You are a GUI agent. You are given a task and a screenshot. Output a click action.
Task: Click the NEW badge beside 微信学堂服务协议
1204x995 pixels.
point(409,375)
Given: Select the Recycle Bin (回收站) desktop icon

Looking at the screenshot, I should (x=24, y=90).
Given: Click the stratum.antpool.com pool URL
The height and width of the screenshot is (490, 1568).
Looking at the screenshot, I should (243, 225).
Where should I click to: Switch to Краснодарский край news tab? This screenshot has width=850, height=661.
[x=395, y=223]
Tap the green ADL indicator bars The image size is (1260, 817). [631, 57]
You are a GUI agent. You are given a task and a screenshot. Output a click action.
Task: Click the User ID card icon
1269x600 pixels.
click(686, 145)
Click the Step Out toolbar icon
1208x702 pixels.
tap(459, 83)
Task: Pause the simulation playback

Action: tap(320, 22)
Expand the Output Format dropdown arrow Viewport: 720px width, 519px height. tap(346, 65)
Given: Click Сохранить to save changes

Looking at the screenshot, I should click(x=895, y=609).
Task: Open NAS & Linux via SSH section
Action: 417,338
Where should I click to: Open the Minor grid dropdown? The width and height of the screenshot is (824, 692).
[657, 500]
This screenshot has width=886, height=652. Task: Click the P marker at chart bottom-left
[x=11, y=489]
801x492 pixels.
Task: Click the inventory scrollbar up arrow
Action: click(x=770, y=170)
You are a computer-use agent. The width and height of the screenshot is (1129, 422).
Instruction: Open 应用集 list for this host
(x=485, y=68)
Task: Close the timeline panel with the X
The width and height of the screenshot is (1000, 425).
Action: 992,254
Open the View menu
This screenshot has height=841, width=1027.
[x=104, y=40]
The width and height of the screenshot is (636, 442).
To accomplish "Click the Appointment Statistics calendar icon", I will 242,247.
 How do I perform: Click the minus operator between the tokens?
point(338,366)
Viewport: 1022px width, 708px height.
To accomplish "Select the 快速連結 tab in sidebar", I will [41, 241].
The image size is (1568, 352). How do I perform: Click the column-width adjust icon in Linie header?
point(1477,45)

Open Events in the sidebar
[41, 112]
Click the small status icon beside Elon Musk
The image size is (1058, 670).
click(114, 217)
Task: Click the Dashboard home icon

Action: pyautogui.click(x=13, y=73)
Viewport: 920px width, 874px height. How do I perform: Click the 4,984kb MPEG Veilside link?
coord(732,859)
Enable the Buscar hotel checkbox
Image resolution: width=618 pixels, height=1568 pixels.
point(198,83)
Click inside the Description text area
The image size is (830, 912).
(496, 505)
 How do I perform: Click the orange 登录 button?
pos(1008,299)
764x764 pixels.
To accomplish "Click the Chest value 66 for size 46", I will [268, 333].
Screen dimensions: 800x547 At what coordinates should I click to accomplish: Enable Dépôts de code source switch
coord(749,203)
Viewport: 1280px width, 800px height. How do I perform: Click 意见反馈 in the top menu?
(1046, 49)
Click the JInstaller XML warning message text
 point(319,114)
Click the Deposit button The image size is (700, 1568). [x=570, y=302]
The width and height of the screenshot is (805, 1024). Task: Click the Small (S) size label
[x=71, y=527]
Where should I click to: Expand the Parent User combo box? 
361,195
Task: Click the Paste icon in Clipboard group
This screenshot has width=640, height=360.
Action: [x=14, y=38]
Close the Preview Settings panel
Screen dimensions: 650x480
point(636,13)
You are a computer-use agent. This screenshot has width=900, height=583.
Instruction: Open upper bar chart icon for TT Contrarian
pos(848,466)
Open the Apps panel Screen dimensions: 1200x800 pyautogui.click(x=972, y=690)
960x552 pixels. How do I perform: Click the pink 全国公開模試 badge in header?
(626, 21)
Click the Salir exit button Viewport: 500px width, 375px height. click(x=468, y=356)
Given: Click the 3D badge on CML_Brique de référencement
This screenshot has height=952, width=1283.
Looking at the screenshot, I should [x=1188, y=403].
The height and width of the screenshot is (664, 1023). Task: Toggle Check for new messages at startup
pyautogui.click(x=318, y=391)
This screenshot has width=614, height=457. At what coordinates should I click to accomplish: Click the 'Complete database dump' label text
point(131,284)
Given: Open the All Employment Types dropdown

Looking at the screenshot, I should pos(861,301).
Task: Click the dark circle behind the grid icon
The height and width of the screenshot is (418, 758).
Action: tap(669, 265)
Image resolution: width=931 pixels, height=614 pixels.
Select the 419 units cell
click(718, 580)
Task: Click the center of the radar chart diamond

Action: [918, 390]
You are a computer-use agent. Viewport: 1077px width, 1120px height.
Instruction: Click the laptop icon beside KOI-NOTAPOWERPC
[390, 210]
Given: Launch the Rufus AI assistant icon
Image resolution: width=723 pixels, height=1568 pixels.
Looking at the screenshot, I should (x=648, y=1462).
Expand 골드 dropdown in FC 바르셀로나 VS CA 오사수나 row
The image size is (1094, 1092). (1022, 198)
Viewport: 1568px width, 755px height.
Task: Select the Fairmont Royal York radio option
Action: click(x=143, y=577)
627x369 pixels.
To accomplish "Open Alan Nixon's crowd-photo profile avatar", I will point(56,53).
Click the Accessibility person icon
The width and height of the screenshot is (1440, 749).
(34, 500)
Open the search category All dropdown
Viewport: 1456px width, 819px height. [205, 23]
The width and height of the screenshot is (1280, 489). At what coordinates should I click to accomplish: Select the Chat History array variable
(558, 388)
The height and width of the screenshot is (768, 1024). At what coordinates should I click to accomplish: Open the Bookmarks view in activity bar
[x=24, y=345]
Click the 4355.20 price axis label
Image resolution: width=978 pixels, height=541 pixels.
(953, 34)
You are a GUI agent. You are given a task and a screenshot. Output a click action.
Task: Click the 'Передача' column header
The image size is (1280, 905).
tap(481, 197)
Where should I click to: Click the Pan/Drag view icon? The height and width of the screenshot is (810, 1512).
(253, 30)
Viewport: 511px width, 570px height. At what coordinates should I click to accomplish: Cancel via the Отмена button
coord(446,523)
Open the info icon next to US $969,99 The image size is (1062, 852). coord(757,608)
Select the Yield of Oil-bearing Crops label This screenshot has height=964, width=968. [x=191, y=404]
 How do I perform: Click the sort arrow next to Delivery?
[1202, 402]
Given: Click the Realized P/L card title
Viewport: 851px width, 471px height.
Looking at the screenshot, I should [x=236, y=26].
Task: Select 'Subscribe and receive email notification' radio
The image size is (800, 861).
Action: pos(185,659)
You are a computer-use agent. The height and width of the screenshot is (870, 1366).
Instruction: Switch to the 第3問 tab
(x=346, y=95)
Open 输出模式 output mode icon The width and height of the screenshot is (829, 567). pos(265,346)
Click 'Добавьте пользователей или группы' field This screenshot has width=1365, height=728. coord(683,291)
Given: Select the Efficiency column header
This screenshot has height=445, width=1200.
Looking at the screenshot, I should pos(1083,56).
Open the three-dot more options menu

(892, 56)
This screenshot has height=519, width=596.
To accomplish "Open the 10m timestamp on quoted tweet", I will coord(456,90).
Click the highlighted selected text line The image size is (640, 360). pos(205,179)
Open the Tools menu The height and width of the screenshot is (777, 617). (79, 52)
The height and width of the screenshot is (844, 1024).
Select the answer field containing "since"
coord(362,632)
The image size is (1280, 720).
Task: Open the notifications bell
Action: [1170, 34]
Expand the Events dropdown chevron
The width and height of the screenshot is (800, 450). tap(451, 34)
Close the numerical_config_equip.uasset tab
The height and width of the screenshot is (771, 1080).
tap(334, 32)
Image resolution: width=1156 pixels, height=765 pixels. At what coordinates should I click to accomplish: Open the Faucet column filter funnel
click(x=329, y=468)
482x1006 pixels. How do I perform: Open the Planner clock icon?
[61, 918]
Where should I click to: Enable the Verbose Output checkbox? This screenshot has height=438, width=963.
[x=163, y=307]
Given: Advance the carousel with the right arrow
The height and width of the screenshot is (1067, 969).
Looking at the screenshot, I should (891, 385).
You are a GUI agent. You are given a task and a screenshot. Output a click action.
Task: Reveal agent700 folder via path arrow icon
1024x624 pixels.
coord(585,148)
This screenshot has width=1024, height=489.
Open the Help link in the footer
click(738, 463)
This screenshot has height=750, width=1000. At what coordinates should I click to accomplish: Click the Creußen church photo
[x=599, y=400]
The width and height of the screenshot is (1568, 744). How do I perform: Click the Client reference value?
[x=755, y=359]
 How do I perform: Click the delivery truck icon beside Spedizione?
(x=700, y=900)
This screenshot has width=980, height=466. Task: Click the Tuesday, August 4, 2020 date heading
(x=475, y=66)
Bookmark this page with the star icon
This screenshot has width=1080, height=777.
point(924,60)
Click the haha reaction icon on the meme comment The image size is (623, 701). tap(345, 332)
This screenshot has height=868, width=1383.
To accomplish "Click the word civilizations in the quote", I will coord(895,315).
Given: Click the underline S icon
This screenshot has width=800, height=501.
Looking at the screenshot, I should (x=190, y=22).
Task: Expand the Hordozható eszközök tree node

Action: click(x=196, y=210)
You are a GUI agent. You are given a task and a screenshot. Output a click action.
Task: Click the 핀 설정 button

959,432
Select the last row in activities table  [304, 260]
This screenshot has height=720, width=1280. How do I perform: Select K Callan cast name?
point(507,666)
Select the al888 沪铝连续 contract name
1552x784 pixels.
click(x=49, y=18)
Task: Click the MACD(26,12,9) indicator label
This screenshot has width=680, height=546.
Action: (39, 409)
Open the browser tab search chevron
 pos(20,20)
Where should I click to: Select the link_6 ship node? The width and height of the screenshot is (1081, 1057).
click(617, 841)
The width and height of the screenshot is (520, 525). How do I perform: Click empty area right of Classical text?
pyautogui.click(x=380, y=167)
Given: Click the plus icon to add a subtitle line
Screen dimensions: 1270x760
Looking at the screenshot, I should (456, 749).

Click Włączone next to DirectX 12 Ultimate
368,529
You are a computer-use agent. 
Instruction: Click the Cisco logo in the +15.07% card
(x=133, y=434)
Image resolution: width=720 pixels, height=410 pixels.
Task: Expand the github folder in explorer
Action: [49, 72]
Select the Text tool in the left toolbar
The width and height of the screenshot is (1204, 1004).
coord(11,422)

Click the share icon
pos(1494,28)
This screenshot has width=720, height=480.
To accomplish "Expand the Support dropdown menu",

===

Beginning at the opening line of the data, transcribe each line exactly until you reach the line with "Expand the Output", which you also include, and go no further.

▶ Your response:
You are a GUI agent. You are given a task and a screenshot. Output a click action.
Task: Click the NEW badge beside 微信学堂服务协议
1204x995 pixels.
point(409,375)
Given: Select the Recycle Bin (回收站) desktop icon

Looking at the screenshot, I should (x=24, y=90).
Given: Click the stratum.antpool.com pool URL
The height and width of the screenshot is (490, 1568).
Looking at the screenshot, I should (243, 225).
Where should I click to: Switch to Краснодарский край news tab? This screenshot has width=850, height=661.
[x=395, y=223]
Tap the green ADL indicator bars The image size is (1260, 817). [631, 57]
You are a GUI agent. You are given a task and a screenshot. Output a click action.
Task: Click the User ID card icon
1269x600 pixels.
click(686, 145)
Click the Step Out toolbar icon
1208x702 pixels.
tap(459, 83)
Task: Pause the simulation playback

Action: tap(320, 22)
Expand the Output Format dropdown arrow Viewport: 720px width, 519px height. tap(346, 65)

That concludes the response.